Note: There will be a link at the bottom of each notebook in this exercise to move on to the notebook for the next task, so you will not need to jump back and forth between this document and the Databricks notebooks for this exercise.

Task 10: Responding to streaming transactions using the Cosmos DB Change Feed and Spark Structured Streaming in Azure Databricks

In this task, you will use an Azure Databricks notebook to create a connection to your Cosmos DB instance from an Azure Databricks notebook, and query streaming data from the Cosmos DB Change Feed.

  1. In your Databricks workspace, select Workspace from the left-hand menu, then select Users and your user account.

  2. In your user workspace, select the CosmosDbAdvancedAnalytics folder, then select the Exercise 2 folder, and select the notebook named 2-Cosmos-DB-Change-Feed.

    In the user's workspace, the 3-Cosmos-DB-Change-Feed notebook is selected under the Exercise 2 folder.

  3. In the 2-Cosmos-DB-Change-Feed notebook, follow the instructions to complete the remaining steps of this task.

Exercise 3: Creating and evaluating fraud models

Duration: 45 minutes

In this exercise, you create and evaluate a fraud model that is used for real-time scoring of transactions as they occur at the web front-end. The goal is to block fraudulent transactions before they are processed. You will then create a model for detecting suspicious transactions, which gets executed during batch processing that will take place in Exercise 4. Finally, you will deploy the fraudulent transactions model and test it through HTTP REST calls, all within Databricks notebooks.

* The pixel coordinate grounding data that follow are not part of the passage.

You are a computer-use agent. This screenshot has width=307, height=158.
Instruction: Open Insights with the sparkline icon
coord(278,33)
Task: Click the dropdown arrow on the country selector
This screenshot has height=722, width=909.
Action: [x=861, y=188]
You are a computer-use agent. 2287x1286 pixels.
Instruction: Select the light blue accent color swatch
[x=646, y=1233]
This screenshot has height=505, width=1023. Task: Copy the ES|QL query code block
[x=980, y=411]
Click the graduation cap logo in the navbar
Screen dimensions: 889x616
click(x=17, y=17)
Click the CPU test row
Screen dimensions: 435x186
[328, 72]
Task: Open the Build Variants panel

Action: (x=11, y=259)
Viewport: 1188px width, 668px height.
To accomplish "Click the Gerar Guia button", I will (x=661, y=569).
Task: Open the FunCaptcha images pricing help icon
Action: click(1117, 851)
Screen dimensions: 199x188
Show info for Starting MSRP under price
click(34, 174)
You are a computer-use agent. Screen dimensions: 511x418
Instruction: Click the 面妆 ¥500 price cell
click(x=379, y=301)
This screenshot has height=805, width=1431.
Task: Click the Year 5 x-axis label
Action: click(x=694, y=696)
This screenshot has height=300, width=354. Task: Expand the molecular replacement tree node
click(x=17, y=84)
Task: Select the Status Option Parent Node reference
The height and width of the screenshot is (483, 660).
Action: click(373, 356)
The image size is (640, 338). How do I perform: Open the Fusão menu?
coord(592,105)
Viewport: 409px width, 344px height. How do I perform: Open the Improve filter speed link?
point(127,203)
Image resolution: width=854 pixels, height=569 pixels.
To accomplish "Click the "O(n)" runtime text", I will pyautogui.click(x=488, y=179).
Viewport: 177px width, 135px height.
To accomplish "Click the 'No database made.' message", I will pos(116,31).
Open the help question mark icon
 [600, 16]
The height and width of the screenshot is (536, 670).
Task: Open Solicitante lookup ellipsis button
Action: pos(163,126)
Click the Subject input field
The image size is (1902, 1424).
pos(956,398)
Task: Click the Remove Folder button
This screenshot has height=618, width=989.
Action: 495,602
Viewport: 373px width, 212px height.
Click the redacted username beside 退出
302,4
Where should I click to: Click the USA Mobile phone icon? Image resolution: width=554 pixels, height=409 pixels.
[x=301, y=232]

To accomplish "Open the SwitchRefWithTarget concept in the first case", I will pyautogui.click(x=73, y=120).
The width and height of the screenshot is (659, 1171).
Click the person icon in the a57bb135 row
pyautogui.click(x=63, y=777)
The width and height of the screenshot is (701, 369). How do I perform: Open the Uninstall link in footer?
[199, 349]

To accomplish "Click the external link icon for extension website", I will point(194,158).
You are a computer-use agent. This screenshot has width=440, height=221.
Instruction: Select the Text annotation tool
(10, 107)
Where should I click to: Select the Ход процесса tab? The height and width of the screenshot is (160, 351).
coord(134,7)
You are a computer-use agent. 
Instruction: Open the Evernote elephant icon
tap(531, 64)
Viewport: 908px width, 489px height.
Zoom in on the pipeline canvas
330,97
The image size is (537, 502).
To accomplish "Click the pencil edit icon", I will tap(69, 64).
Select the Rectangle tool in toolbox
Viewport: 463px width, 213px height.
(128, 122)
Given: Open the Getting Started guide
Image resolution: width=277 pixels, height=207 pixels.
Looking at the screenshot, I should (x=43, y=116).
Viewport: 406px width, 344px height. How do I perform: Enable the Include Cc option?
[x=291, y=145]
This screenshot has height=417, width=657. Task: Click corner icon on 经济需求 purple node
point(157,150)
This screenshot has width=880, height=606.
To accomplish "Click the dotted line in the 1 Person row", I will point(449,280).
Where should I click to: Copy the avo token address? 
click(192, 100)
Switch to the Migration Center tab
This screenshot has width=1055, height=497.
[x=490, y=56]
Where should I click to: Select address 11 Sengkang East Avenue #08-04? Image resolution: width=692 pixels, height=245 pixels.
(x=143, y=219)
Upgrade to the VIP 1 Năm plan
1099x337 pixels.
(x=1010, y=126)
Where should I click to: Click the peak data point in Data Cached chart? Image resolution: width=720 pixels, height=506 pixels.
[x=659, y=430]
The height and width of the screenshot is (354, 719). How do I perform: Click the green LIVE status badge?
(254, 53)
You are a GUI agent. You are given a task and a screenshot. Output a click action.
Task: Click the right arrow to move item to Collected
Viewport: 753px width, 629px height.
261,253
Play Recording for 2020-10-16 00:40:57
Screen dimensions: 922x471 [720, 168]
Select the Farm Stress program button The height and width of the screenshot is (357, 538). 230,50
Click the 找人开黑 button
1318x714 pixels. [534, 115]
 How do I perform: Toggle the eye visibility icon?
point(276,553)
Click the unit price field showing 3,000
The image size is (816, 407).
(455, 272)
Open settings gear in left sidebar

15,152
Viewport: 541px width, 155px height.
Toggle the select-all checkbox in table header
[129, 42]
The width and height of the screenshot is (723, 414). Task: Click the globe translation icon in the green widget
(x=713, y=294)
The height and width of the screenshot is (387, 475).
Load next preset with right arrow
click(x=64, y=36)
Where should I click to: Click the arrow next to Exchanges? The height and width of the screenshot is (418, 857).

Task 1: Install the AzureML and Scikit-Learn libraries in Databricks

In this task, you will install the required AzureML and Scikit-Learn libraries on your Databricks cluster. These libraries are used when training and deploying your machine learning models. It is important to install these in the order shown.

  1. Navigate to your Azure Databricks workspace in the Azure portal, and select Launch Workspace from the overview blade, signing into the workspace with your Azure credentials, if required.

    The Launch Workspace button is displayed on the Databricks Workspace Overview blade.

  2. Select Clusters from the left-hand menu, then select your cluster in the list of interactive clusters.

    The cluster is listed and selected

  3. Select the Libraries tab, which displays the list of libraries installed on the cluster. You should see the Azure Cosmos DB Spark connector installed. Select Install New above the list of libraries.

    The Libraries tab is selected, and the Install New button is highlighted

  4. In the dialog that appears, select PyPI as the Library Source. Enter azureml-sdk[automl_databricks] in the Package field, then select Install.

    The Install Library dialog is displayed, PyPI is selected as the Library Source, and the Package field is highlighted.

  5. Important: Wait until the status for the AzureML library shows Installed. This must be completed prior to installing Scikit-Learn.

    The Status of the AzureML library is Installed.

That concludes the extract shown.